Pemuda itu pun pergi, tanpa sepatah kata pun terucap. Ia tak menyangka, masih ada seorang manusia yang pelit bin kikir seperti H. Basir. Hatinya panas, sepanas panasnya panas matahari di siang itu. Dalam hatinya timbul perasaan ingin membalas dendam atas apa yang telah H. Basir perbuat padanya. Setan-setan berbisik ditelinganya, memberikan jalan untuk membalas dendam dan sakit hatinya kepada H. Basir. Pikirannya semrawut, dan akhirnya memutuskan untuk kembali ke rumah itu malam nanti untuk membalaskan sakit hati yang tengah di deritanya.
MALAM HARI
PUKUL 23.00
Suara jangkrik bersahutan satu sama lain di tengah gelapnya malam. Tampak di kegelapan, seorang Pemuda berjalan mengendap-endap melewati semak-semak di belakang rumah H. Basir. Matanya tertuju pada kandang kambing milik H. Basir yang berada di belakang rumah. Dengan sangat hati-hati, ia terus melangkah maju mendekati kandang itu. Setelah sampai, ia langsung membuka tali pengikat pintu kandang itu dan masuk ke dalam kandang. Tanpa pikir panjang, ia langsung menyembelih kambing-kambing tak berdosa itu satu persatu. Rasa puas menyelimuti hatinya, saat melihat kambing-kambing yang tak berdaya itu di sembelih, seakan rasa sakit hatinya terbayarkan. Namun sial datang menghampirinya, kambing jantan terakhir yang hendak disembelihnya berontak dan mengembik keras membuat gaduh di keheningan malam. Suara kambing itu membuat H. Basir terbangun dari tidurnya dan langsung bergegas menuju belakang rumah dengan obor di tangannya.
ASTAGFIRULLAHAL’ADZIM
H. Basir kaget bukan kepalang dengan apa yang tengah di lihatnya, kambing-kambingnya mati bergelimangan darah. Rasa kagetnya bertambah parah setelah melihat pemuda berambut gondrong, yang hendak keluar dari kandang dengan pisau di tangannya. Dengan cepat ia berjalan menuju pemuda itu dengan perasaan marah, namun pemuda itu langsung berlari tanpa mempedulikan H. Basir. Melihat pemuda itu berlari, spontan H. Basir melemparkan obor di tangannya ke arah Pemuda itu dan mengenai rambut gondrongnya. Pemuda itu kaget bukan kepalang, sambil terus berlari ia mencoba memadamkan api yang menjalar dirambut gondrongnya.

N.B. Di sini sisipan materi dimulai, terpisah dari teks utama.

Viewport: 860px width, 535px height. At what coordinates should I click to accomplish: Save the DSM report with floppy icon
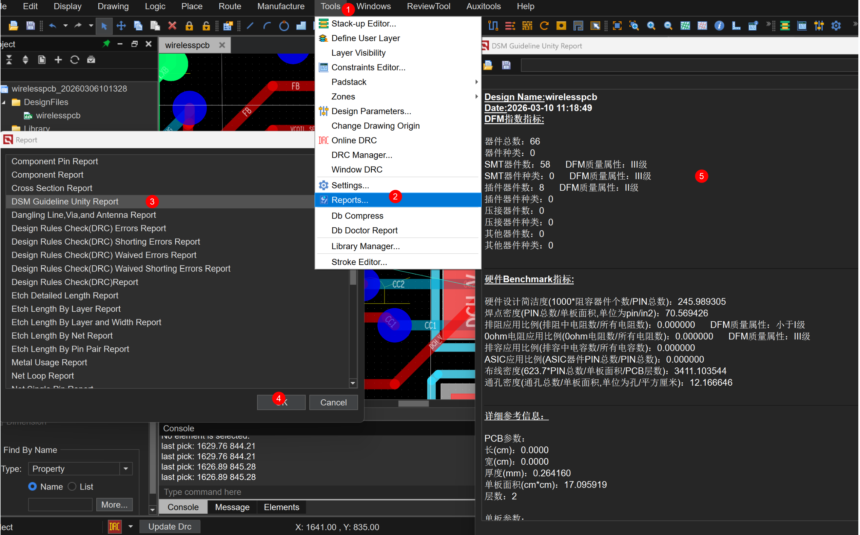point(506,65)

“Berhenti kau bank swat, jangan harap kau bisa lolos”. Teriak H. Basir sambil mengejar pemuda itu.
Namun kondisi fisik H. Basir yang sudah tua, membuatnya tak bisa mengimbangi kecepatan lari pemuda itu, hingga akhirnya ia tertinggal jauh dan pemuda itu pun hilang di pandangan H. Basir yang tertunduk lesu.
Bersambung dulu ah..

Pesan dari ane untuk H. Basir & Agan/sista semua..
"Sejelek-jeleknya orang jelek, lebih jelek lagi orang yang suka menjelek-jelekan kejelekan orang yang lebih jelek darinya ".